Collected data:

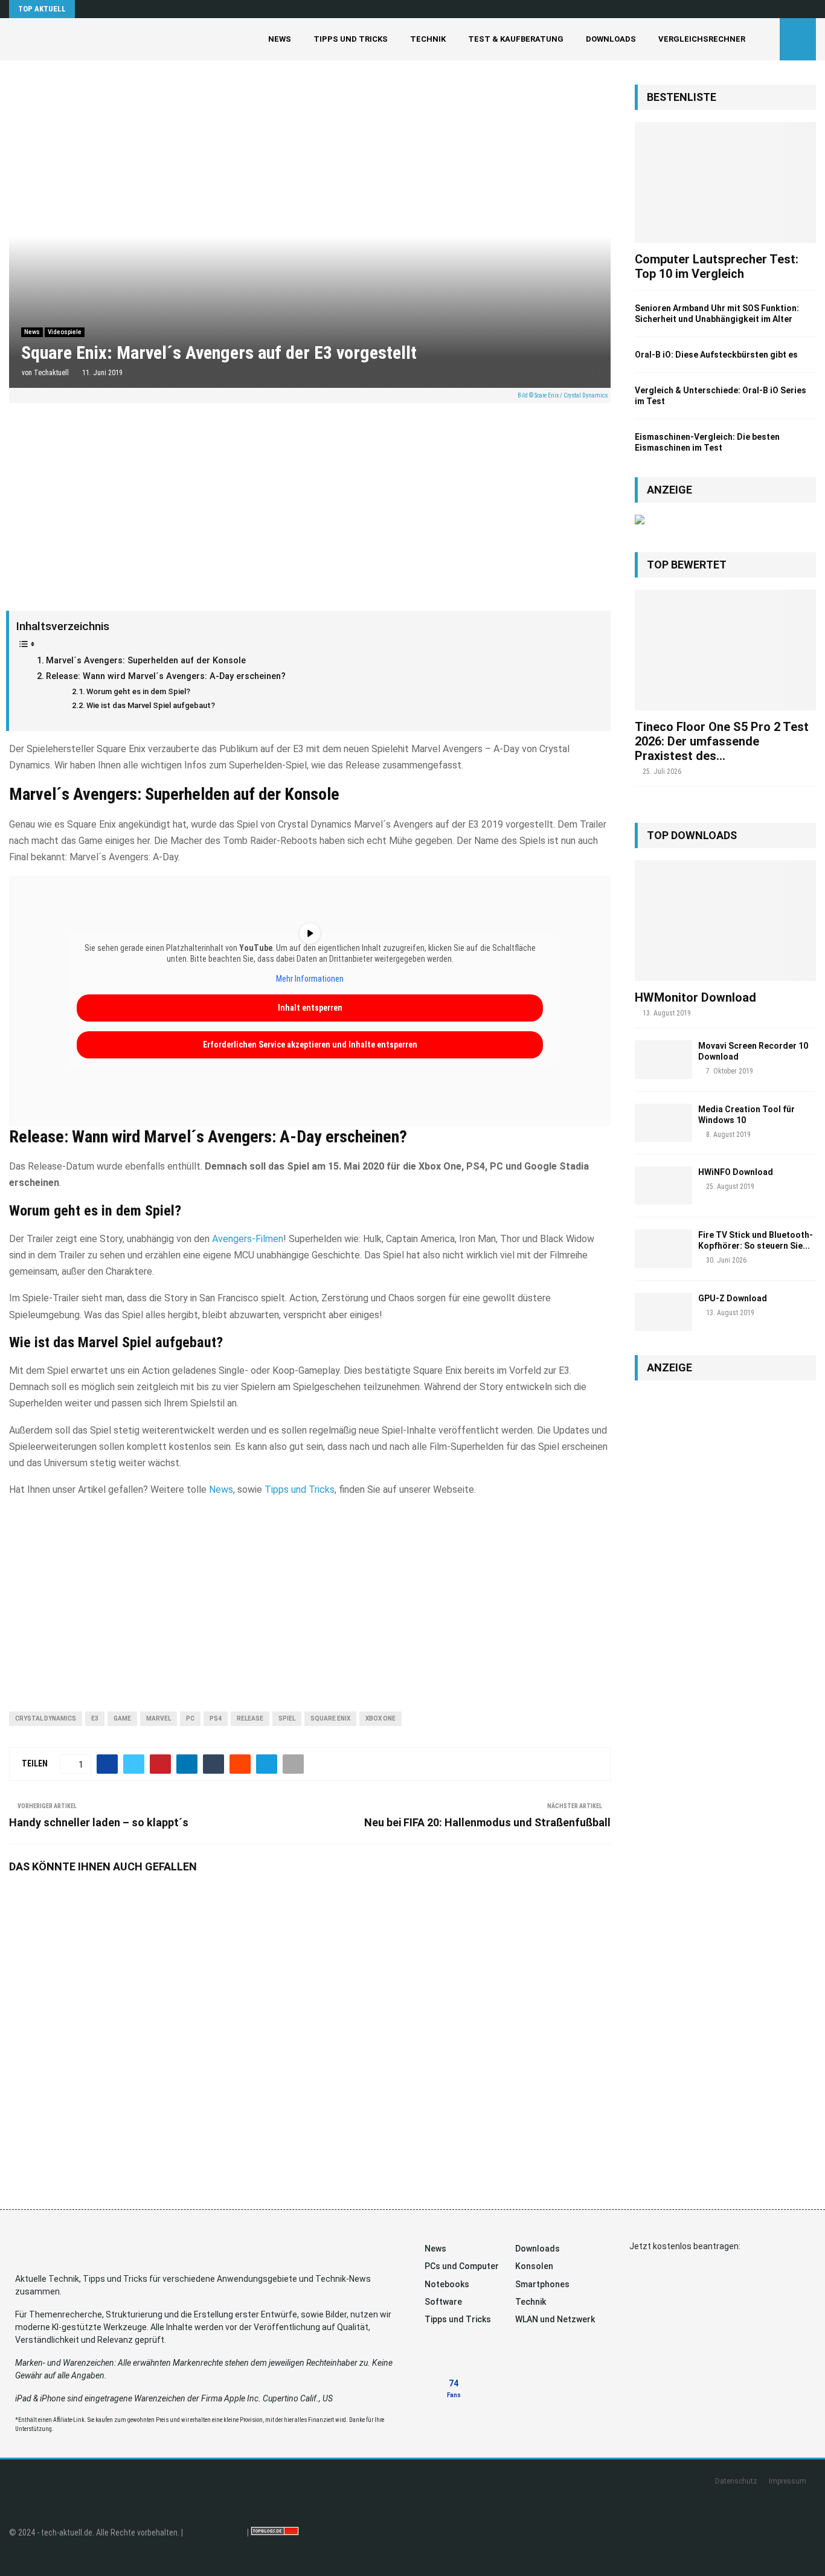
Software (443, 2302)
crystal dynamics (45, 1718)
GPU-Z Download (732, 1298)
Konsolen (534, 2266)
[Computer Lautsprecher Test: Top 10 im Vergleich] (725, 182)
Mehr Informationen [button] (310, 979)
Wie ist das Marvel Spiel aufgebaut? (150, 705)
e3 (94, 1718)
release (250, 1718)
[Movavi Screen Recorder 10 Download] (663, 1059)
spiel (286, 1718)
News (279, 38)
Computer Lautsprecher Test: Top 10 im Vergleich (716, 266)
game (122, 1718)
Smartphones (542, 2284)
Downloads (611, 38)
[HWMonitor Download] (725, 920)
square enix (330, 1718)
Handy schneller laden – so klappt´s (98, 1822)
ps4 (216, 1718)
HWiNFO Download (735, 1172)
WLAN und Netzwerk (555, 2319)
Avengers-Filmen (247, 1239)
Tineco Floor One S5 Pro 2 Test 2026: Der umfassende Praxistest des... (722, 741)
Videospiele (65, 332)
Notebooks (447, 2284)
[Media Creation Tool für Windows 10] (663, 1123)
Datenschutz (736, 2481)
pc (190, 1718)
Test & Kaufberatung (515, 38)
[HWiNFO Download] (663, 1186)
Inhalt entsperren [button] (310, 1008)
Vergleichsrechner (701, 38)
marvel (158, 1718)
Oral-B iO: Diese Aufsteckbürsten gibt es (716, 354)
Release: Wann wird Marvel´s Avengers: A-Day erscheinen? (166, 676)
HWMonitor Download (695, 997)
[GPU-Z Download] (663, 1312)
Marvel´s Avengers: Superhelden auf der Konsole (146, 660)
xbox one (380, 1718)
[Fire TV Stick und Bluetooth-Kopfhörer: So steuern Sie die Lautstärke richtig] (663, 1248)
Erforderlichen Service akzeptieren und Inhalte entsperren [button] (310, 1044)
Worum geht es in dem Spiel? (138, 691)
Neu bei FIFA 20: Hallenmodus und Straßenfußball (487, 1822)
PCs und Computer (462, 2266)
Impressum (787, 2481)
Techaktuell (51, 373)
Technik (428, 38)
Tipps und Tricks (350, 38)
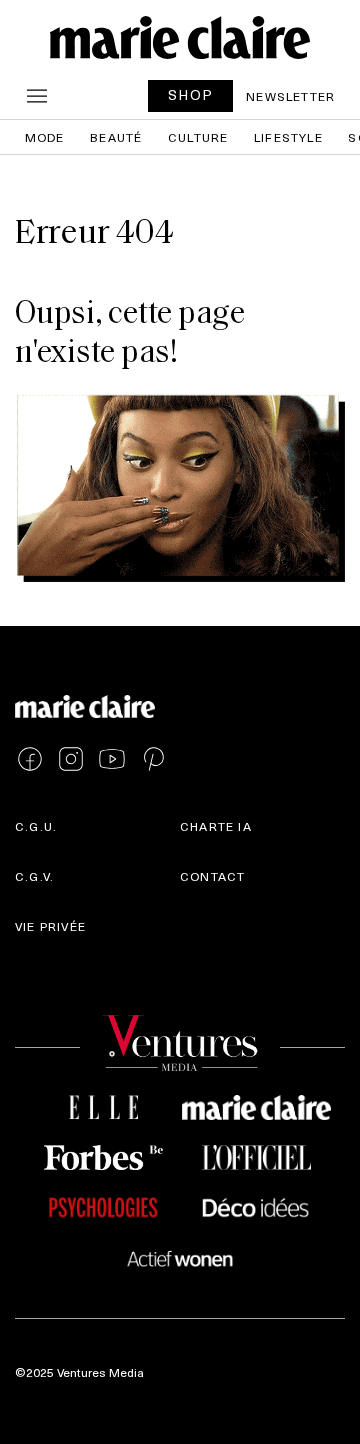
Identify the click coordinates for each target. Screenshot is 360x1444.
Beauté (116, 137)
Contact (212, 876)
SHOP (191, 94)
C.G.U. (36, 826)
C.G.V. (34, 876)
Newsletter (290, 96)
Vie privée (50, 926)
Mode (45, 137)
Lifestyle (288, 137)
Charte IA (216, 826)
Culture (198, 137)
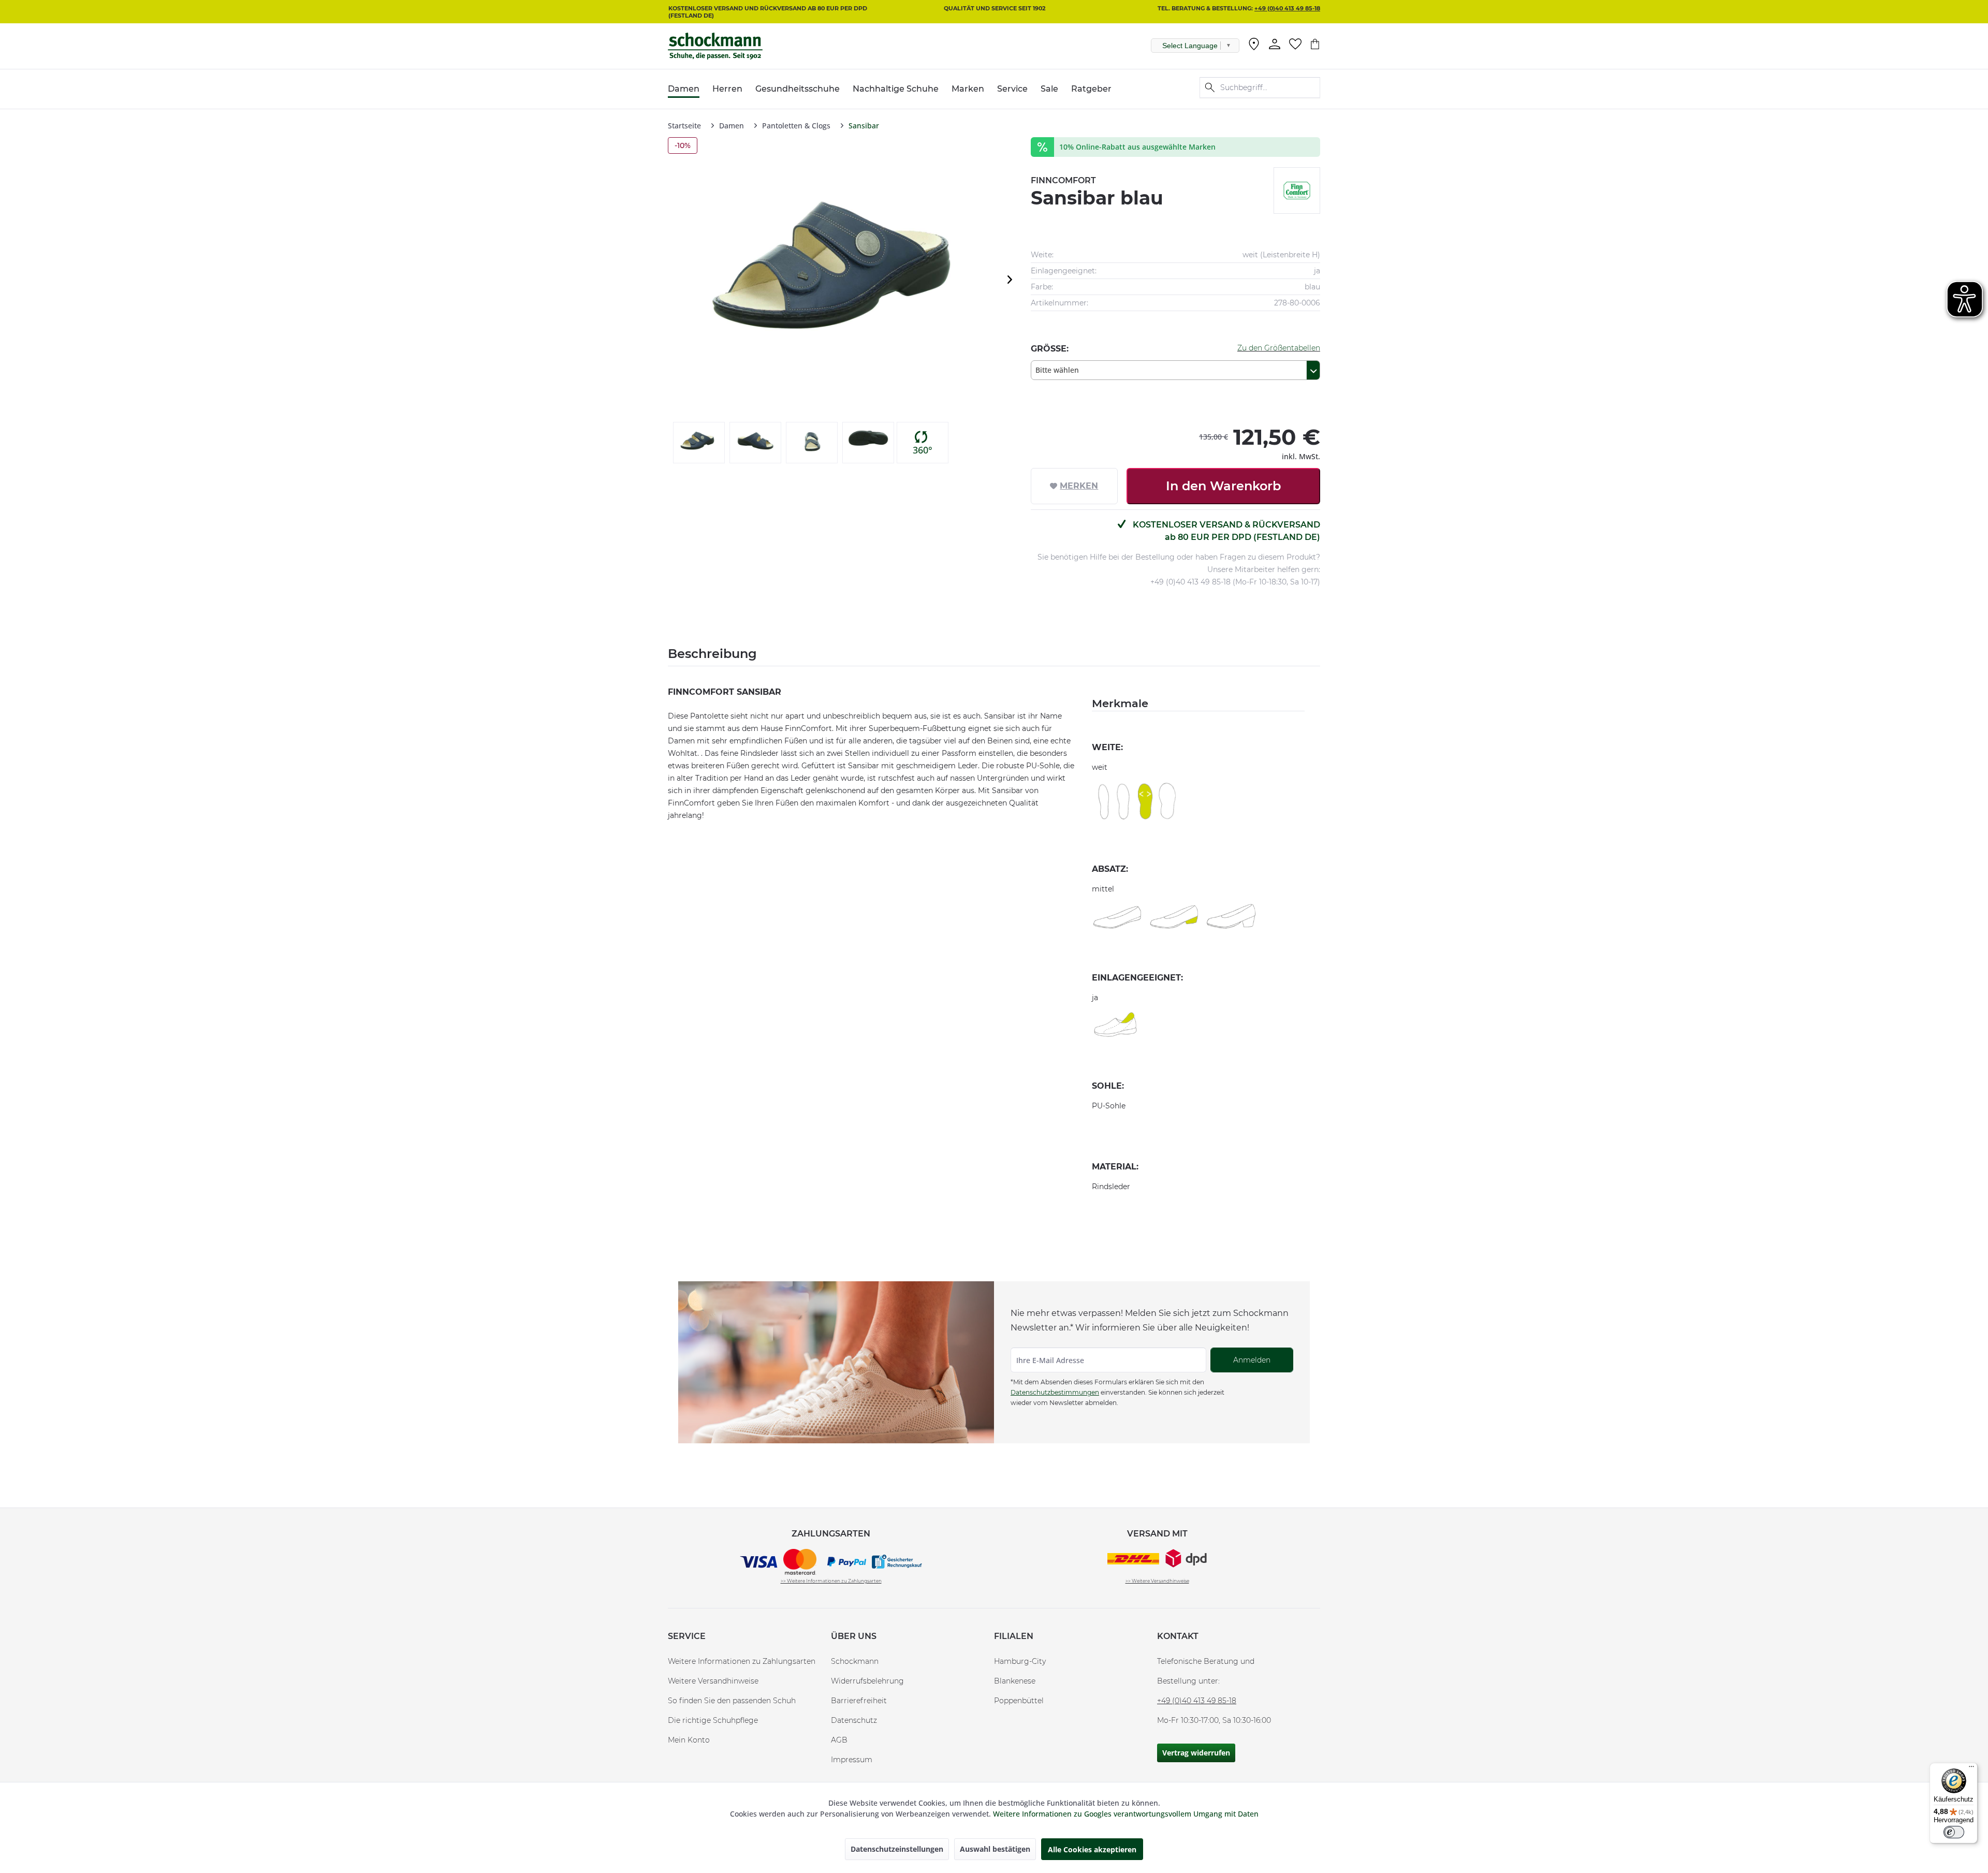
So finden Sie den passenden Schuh (732, 1700)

EXERCISE PROMPT:
Where a line of the records above holds the word "button", copy that line.

REPLY:
Mehr Informationen [button] (310, 979)
Inhalt entsperren [button] (310, 1008)
Erforderlichen Service akzeptieren und Inhalte entsperren [button] (310, 1044)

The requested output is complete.